Autophagy is a self-eating mechanism characterized by formation of the double-membrane vesicle called autophagosome (AP). Under autophagy induction conditions, targets are enclosed in AP and then transported to vacuoles for degradation.
In yeast, Atg9, a sole transmembrane ATG protein, has lipid scramblase activity and is involved in elongation of pre-autophagosomal structures (isolation membrane; IM). Thus, in atg9 deletion null mutants, IM cannot elongate and thus autophagosome formation is completely abolished.
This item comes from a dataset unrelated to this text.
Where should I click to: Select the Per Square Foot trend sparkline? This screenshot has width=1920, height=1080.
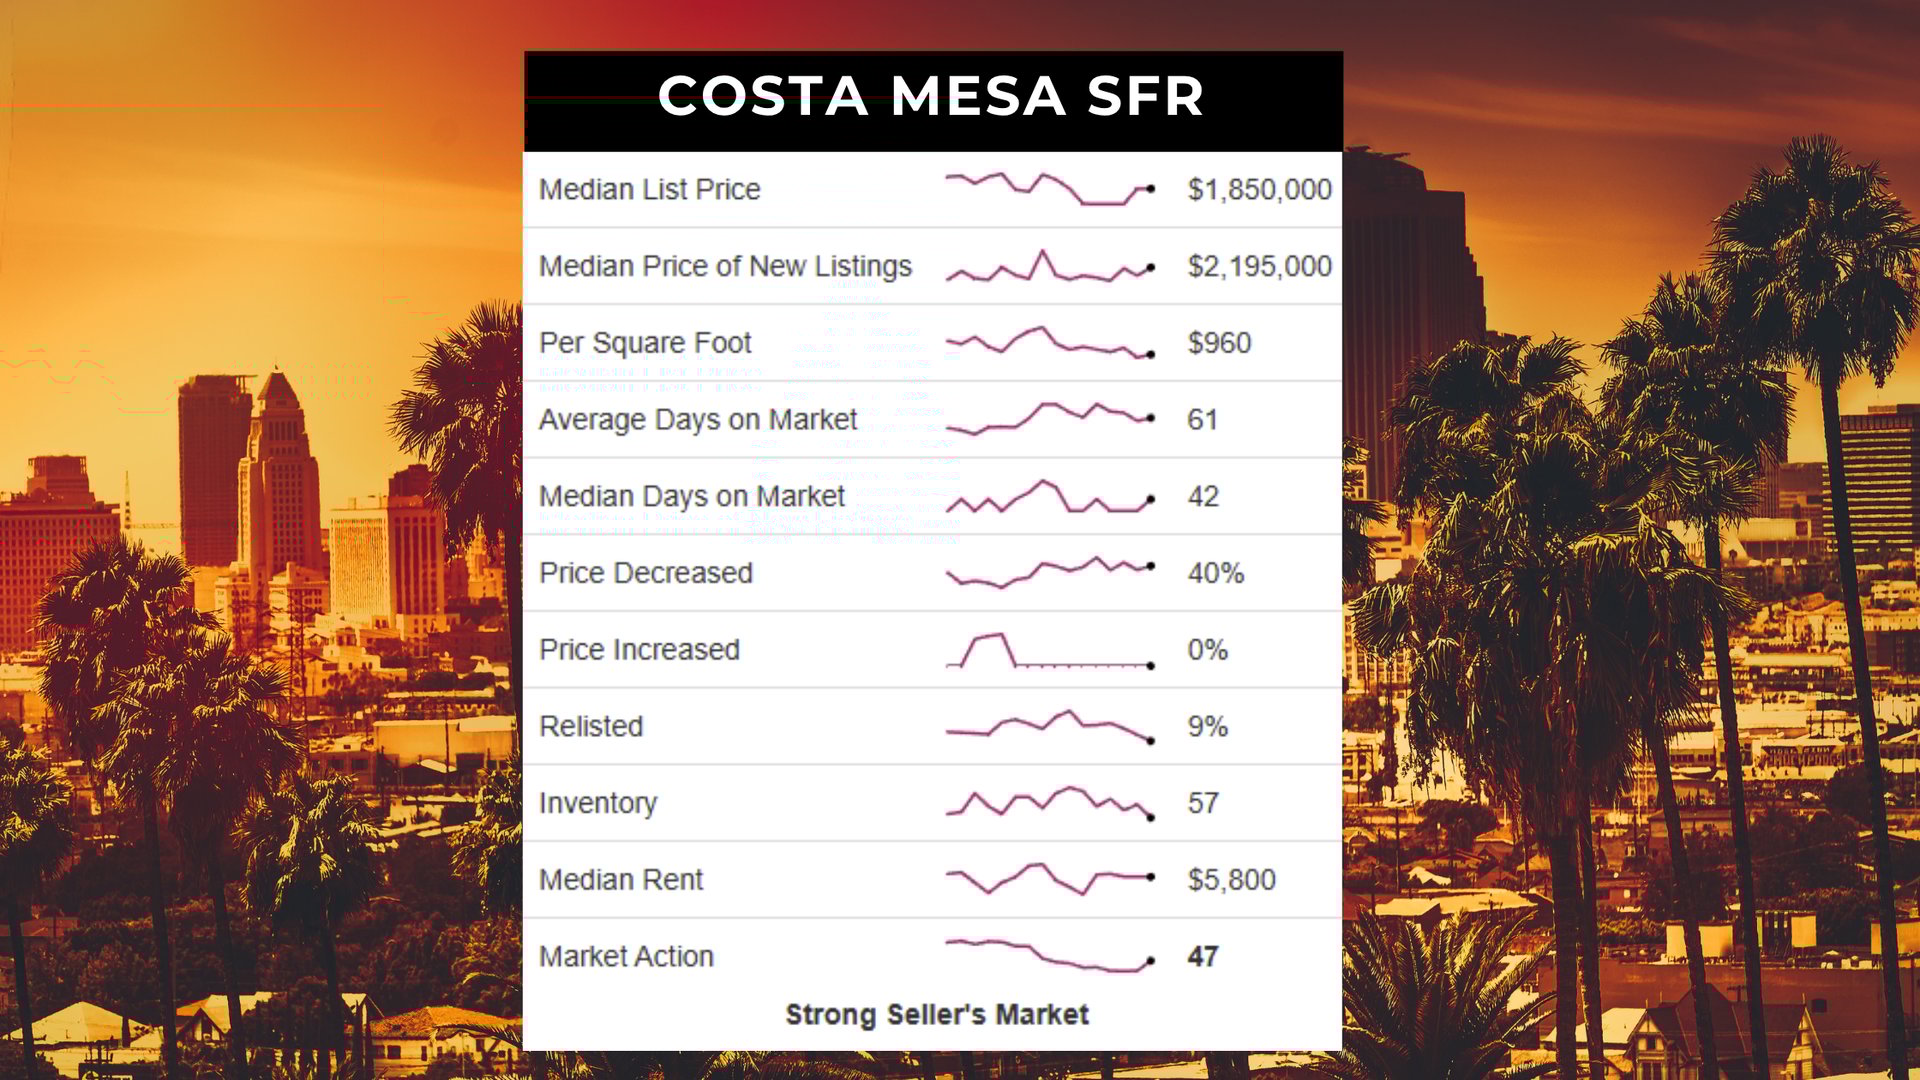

Moreover, in atg9 point mutants having amino acid mutations which cause a reduction of the scramblase activity, autophagosome size decreases compared to wild-type.
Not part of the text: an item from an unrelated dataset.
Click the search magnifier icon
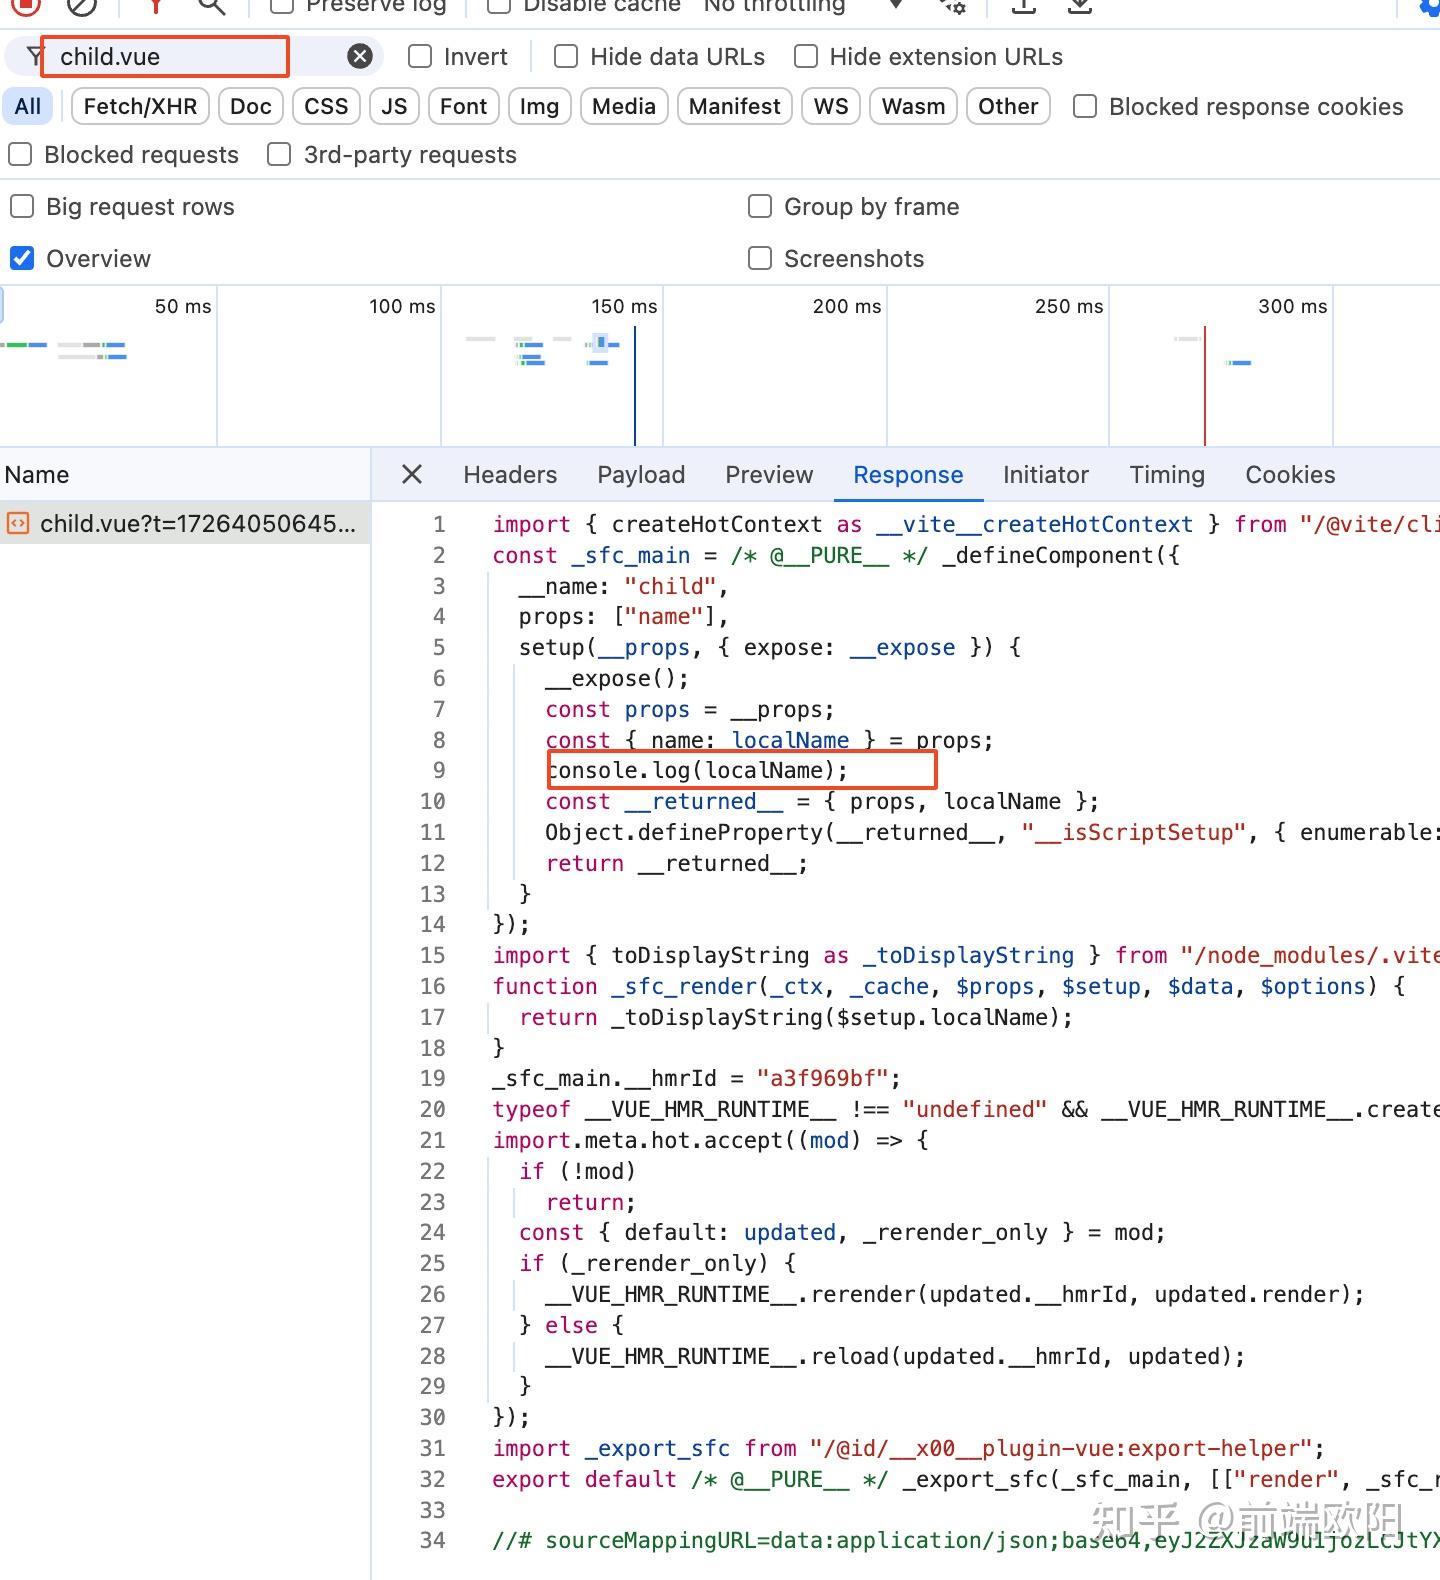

Interestingly, however, Arabidopsis atg9 T-DNA insertion null mutants still had autophagic activities although delayed progression of autophagy was detected compared to wild-type. Furthermore, unlike in yeast, the size of autophagic bodies in the atg9 mutants was larger than that in wild-type. By microscopic and biochemical analyses, we found that Arabidopsis ATG9 localizes on very small dot-like structures which are probably related to Golgi compartments. Co-localization analyses of ATG9 with AP or various organelles suggested that plant-specific function of ATG9 might result from ATG9 interacting factors. Additionally, we successfully established a novel method for the isolation of ATG9 vesicles with high-purity using a co-IP technique. Here, we discuss possible roles of ATG9 in plants based on the results of above-mentioned cell biological and biochemical analyses.